▶ WORK INSTRUCTIONS
Quote every one of the entries below word for word, leaving out the pictures.

▶ Some entries
---+---

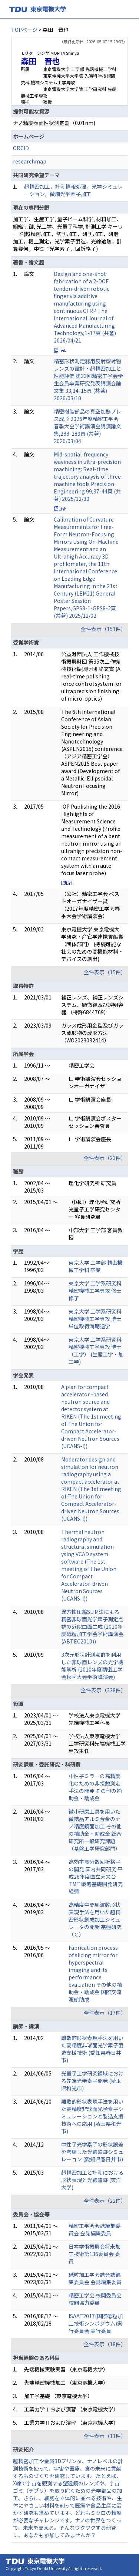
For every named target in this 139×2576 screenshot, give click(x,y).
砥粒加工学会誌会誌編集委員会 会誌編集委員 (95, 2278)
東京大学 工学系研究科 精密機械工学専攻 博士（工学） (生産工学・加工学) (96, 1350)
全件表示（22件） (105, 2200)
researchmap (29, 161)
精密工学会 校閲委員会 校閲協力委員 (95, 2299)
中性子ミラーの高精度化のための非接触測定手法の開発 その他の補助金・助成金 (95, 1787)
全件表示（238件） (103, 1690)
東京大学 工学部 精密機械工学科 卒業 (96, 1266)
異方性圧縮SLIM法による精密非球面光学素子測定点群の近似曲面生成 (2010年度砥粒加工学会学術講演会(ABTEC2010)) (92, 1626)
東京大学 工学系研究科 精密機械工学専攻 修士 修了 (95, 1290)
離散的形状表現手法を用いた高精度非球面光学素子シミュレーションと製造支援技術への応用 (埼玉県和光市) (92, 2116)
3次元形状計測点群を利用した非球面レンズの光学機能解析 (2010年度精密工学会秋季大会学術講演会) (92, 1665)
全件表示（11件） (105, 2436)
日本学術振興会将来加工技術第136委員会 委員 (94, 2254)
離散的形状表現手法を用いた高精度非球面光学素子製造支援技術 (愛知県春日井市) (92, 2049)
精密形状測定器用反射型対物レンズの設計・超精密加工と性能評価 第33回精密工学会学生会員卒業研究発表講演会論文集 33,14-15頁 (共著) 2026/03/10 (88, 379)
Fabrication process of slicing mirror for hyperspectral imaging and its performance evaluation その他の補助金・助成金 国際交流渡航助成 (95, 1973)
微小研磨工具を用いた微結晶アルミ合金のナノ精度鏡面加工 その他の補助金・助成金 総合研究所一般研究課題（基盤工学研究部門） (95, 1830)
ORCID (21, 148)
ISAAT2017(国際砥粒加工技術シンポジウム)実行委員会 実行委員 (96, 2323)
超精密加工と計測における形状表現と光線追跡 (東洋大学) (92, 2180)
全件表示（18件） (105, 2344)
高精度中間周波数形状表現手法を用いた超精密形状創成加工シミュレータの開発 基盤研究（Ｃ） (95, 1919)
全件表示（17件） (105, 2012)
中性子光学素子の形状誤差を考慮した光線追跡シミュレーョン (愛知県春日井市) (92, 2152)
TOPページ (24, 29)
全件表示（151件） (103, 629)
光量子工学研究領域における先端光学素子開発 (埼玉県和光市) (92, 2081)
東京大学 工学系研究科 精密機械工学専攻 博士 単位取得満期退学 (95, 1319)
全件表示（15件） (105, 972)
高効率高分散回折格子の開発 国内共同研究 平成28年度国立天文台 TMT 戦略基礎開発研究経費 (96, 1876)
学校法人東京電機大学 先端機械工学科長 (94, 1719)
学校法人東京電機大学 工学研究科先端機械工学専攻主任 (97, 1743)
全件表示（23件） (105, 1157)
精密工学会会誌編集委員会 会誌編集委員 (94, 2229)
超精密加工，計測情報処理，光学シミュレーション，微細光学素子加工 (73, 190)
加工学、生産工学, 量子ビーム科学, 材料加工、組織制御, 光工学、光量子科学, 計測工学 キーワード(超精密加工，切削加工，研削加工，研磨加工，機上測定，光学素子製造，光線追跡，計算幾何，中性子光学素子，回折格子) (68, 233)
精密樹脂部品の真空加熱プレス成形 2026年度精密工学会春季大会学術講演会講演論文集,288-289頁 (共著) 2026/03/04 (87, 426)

---+---

▶ OUTPUT FOR THIS TASK
For every named target in this 139×2576 screenshot, give click(x,y).
砥粒加工学会誌会誌編集委員会 会誌編集委員 (95, 2278)
東京大学 工学系研究科 精密機械工学専攻 博士（工学） (生産工学・加工学) (96, 1350)
全件表示（22件） (105, 2200)
researchmap (29, 161)
精密工学会 校閲委員会 校閲協力委員 (95, 2299)
中性子ミラーの高精度化のための非接触測定手法の開発 その他の補助金・助成金 (95, 1787)
全件表示（238件） (103, 1690)
東京大学 工学部 精密機械工学科 卒業 (96, 1266)
異方性圧縮SLIM法による精密非球面光学素子測定点群の近似曲面生成 (2010年度砥粒加工学会学術講演会(ABTEC2010)) (92, 1626)
東京大学 工学系研究科 精密機械工学専攻 修士 修了 (95, 1290)
離散的形状表現手法を用いた高精度非球面光学素子シミュレーションと製造支援技術への応用 (埼玉県和光市) (92, 2116)
3次元形状計測点群を利用した非球面レンズの光学機能解析 (2010年度精密工学会秋季大会学術講演会) (92, 1665)
全件表示（11件） (105, 2436)
日本学術振興会将来加工技術第136委員会 委員 (94, 2254)
離散的形状表現手法を用いた高精度非球面光学素子製造支援技術 (愛知県春日井市) (92, 2049)
精密形状測定器用反射型対物レンズの設計・超精密加工と性能評価 第33回精密工学会学生会員卒業研究発表講演会論文集 33,14-15頁 (共著) 2026/03/10 (88, 379)
Fabrication process of slicing mirror for hyperspectral imaging and its performance evaluation その他の補助金・助成金 国際交流渡航助成 (95, 1973)
微小研磨工具を用いた微結晶アルミ合金のナノ精度鏡面加工 その他の補助金・助成金 総合研究所一般研究課題（基盤工学研究部門） (95, 1830)
ORCID (21, 148)
ISAAT2017(国際砥粒加工技術シンポジウム)実行委員会 実行委員 (96, 2323)
超精密加工と計測における形状表現と光線追跡 (東洋大学) (92, 2180)
全件表示（18件） (105, 2344)
高精度中間周波数形状表現手法を用いた超精密形状創成加工シミュレータの開発 基盤研究（Ｃ） (95, 1919)
全件表示（17件） (105, 2012)
中性子光学素子の形状誤差を考慮した光線追跡シミュレーョン (愛知県春日井市) (92, 2152)
TOPページ (24, 29)
全件表示（151件） (103, 629)
光量子工学研究領域における先端光学素子開発 (埼玉県和光市) (92, 2081)
東京大学 工学系研究科 精密機械工学専攻 博士 単位取得満期退学 (95, 1319)
全件表示（15件） (105, 972)
高効率高分散回折格子の開発 国内共同研究 平成28年度国立天文台 TMT 戦略基礎開発研究経費 (96, 1876)
学校法人東京電機大学 先端機械工学科長 (94, 1719)
学校法人東京電機大学 工学研究科先端機械工学専攻主任 (97, 1743)
全件表示（23件） (105, 1157)
精密工学会会誌編集委員会 会誌編集委員 (94, 2229)
超精密加工，計測情報処理，光学シミュレーション，微細光学素子加工 (73, 190)
加工学、生産工学, 量子ビーム科学, 材料加工、組織制御, 光工学、光量子科学, 計測工学 キーワード(超精密加工，切削加工，研削加工，研磨加工，機上測定，光学素子製造，光線追跡，計算幾何，中性子光学素子，回折格子) (68, 233)
精密樹脂部品の真空加熱プレス成形 2026年度精密工学会春季大会学術講演会講演論文集,288-289頁 (共著) 2026/03/04 (87, 426)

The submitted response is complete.